Look through the listing below for the word "pixels" and copy every line where it occurs.
[[ RECORD SET open ]]
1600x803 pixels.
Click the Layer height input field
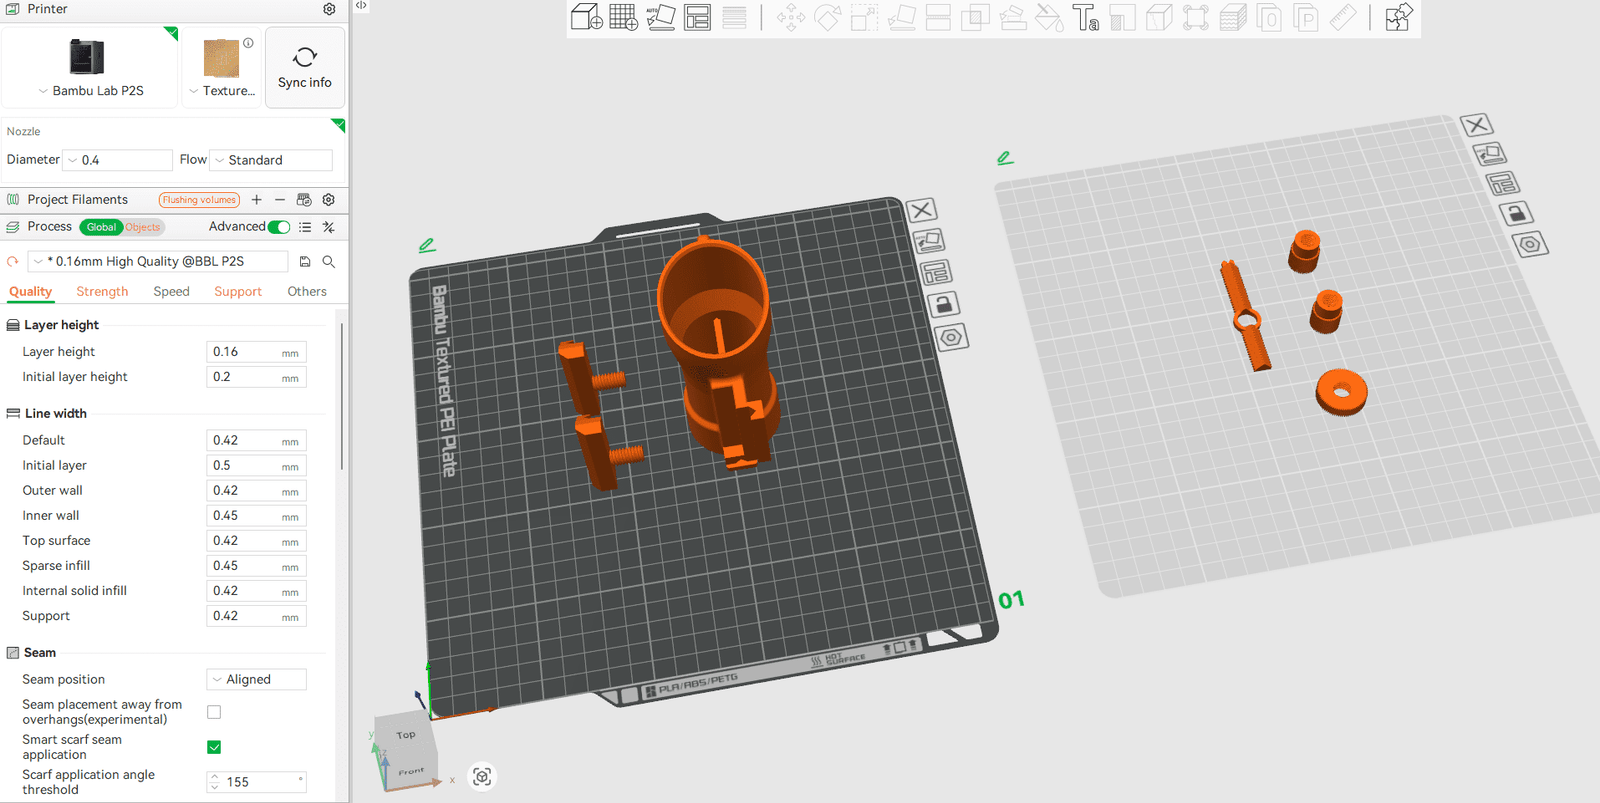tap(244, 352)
[[ RECORD SET closed ]]
[[ RECORD SET open ]]
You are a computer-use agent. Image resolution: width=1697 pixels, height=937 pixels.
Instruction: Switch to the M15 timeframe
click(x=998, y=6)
[[ RECORD SET closed ]]
[[ RECORD SET open ]]
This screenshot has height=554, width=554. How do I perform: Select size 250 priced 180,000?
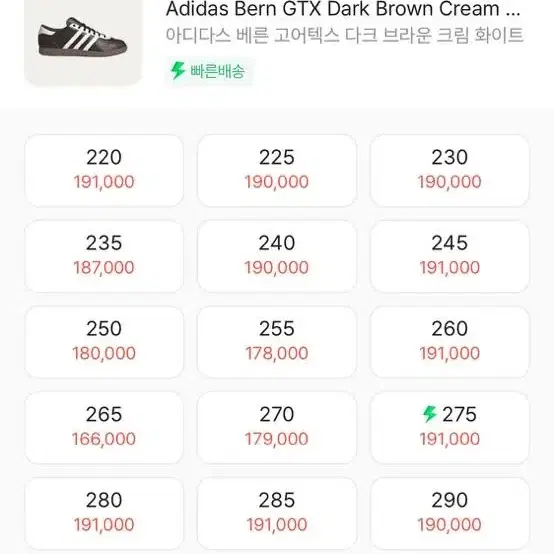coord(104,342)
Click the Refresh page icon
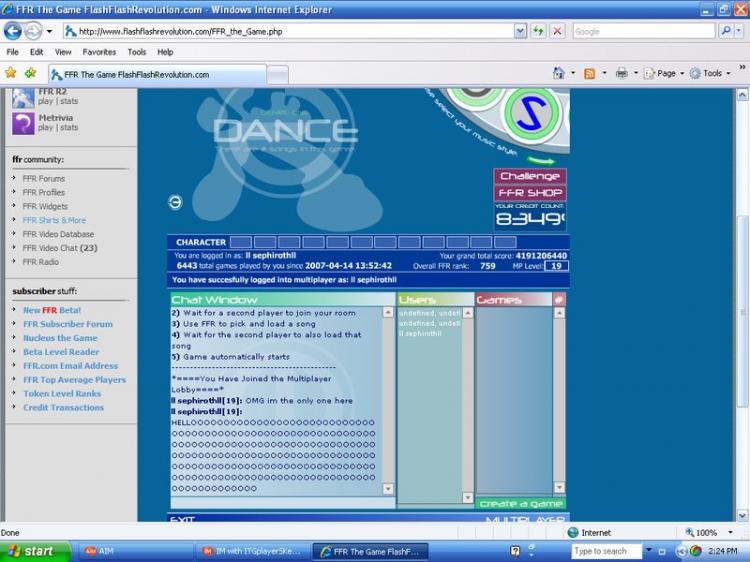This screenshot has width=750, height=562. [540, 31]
[[ RECORD SET closed ]]
◆ **ANSWER TO THIS TASK**:
1600x803 pixels.
You are a computer-use agent. Image resolution: width=1697 pixels, height=937 pixels.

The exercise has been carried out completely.